### Work item:
Extract, word for word, each line from the line holding "Expand the 1-Bit Adder_0 tree node" through the end of the records. Omit every picture.

### Data excerpts:
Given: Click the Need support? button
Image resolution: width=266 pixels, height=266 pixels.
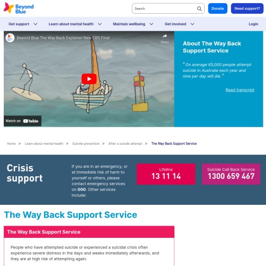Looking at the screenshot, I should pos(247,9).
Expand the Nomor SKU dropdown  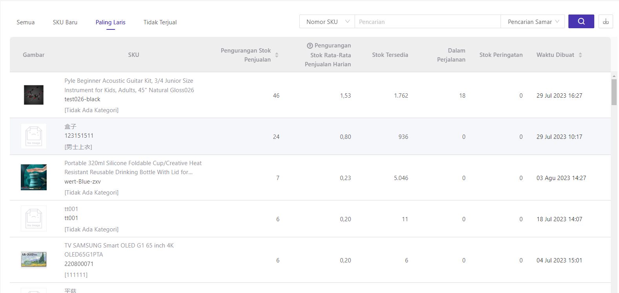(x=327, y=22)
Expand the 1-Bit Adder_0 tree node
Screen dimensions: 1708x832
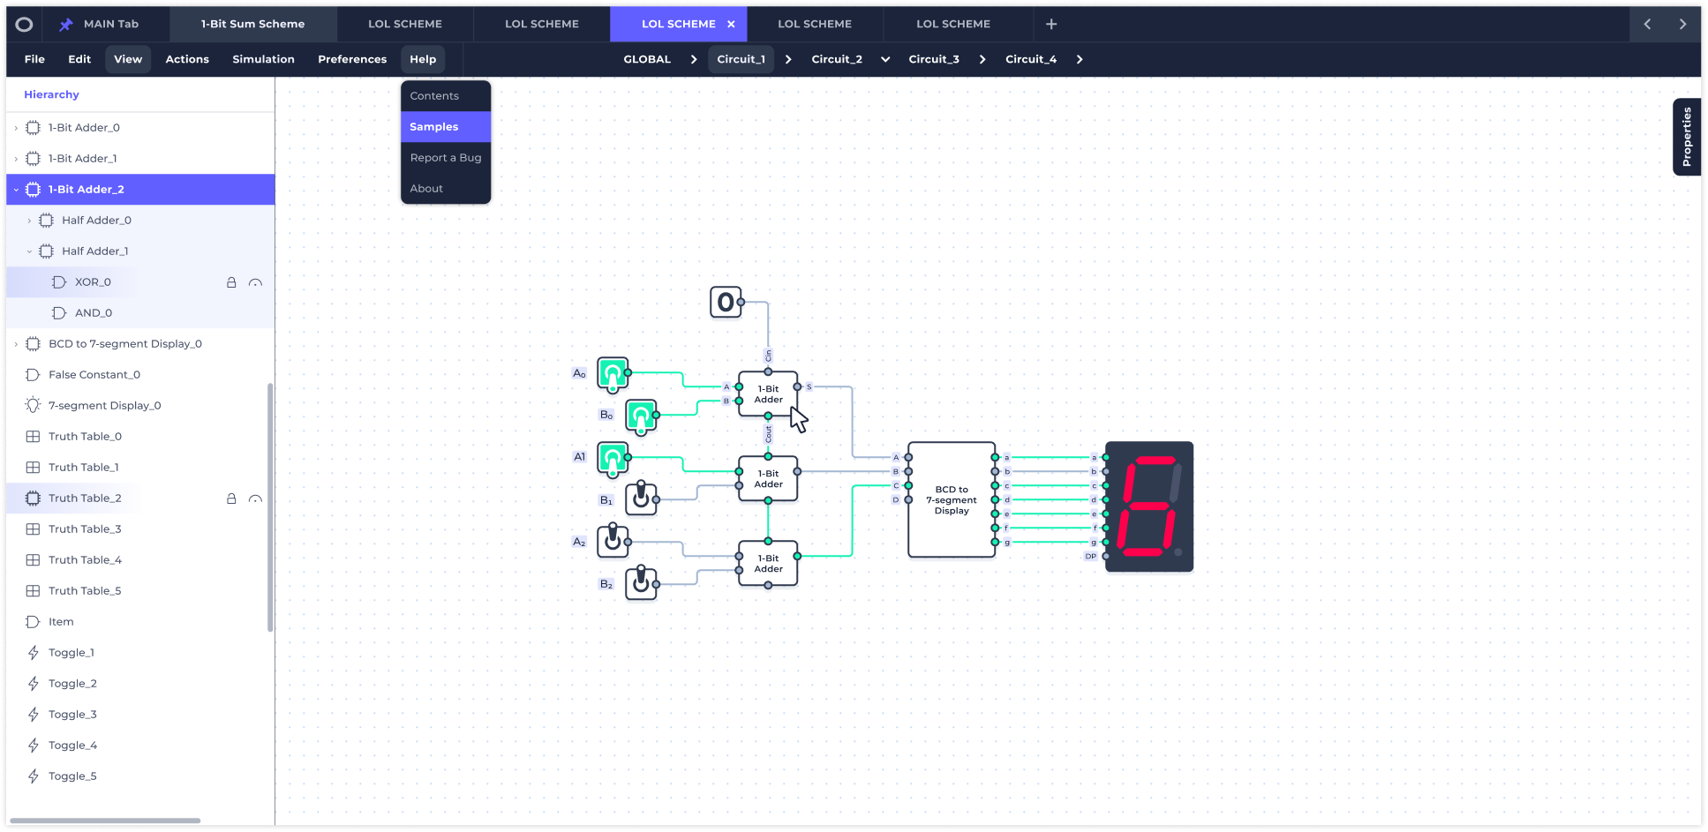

### Written reply:
Expand the 1-Bit Adder_0 tree node
Screen dimensions: 1708x832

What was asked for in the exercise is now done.